L’usine de Shell devait être l’une des plus importantes au monde. Sa production de 820 000 tonnes de carburant par an, produit à partir de végétaux et d’huiles de cuisine, aurait permis, selon Shell, de retirer 2,8 millions de tonnes de CO2 de l’atmosphère. Un calcul toujours sujet à caution qui tient compte de l’absorption de gaz carbonique par les plantes utilisées pour fabriquer le carburant. Mais cela aurait aidé le plan européen qui prévoit pour les secteurs difficiles à électrifier comme l’aérien une incorporation de 5 % de ces carburants dans les réservoirs des avions en 2030 avec un objectif de 70 % en 2050.

Mais, aujourd’hui, les producteurs rétropédalent pour trois raisons. La première est que le marché n’est pas là. La demande des compagnies aériennes est plus faible que prévu et l’Association du transport aérien international reconnaît aujourd’hui que l’objectif de 5 % est « extrêmement ambitieux ».

A prix cassé

La deuxième raison est que la production n’est pas rentable, en dépit d’un prix de vente deux à trois fois plus élevé qu’un carburant fossile. C’est l’argument avancé par Shell. Le leader mondial du secteur, le finlandais Neste, a averti en mai que ses profits seraient plus faibles que prévu. Bien sûr, les Etats pourraient intervenir en alourdissant la taxation des carburants fossiles pour redonner de la compétitivité à la filière. Mais ce n’est pas l’humeur du moment, si l’on en juge par les mesures de détaxation proposées par le Rassemblement national en France.

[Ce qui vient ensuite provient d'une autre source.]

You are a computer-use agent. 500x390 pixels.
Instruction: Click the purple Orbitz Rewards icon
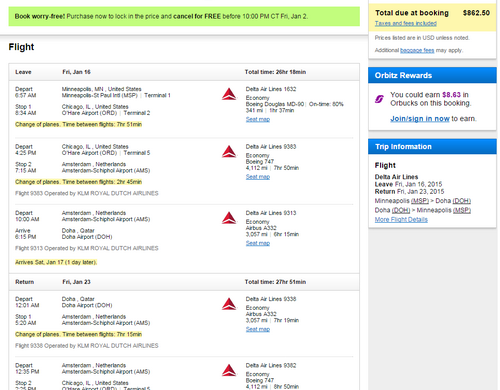379,99
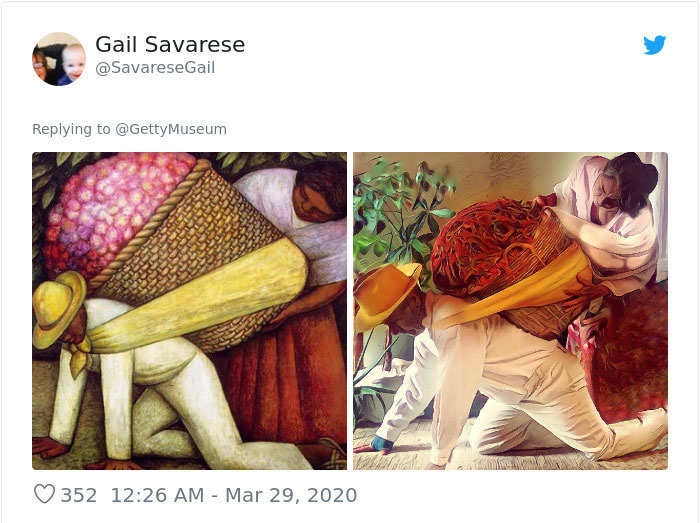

Enfin, la dernière raison a un petit air de déjà-vu : la Chine. Selon le syndicat européen des biocarburants (European Biodiesel Board) la Chine aurait exporté vers l’Europe 90 % de sa production totale, soit 1,8 million de tonnes à prix cassé. Pas étonnant, dans ces conditions, que le carburant vert en voit aujourd’hui de toutes les couleurs.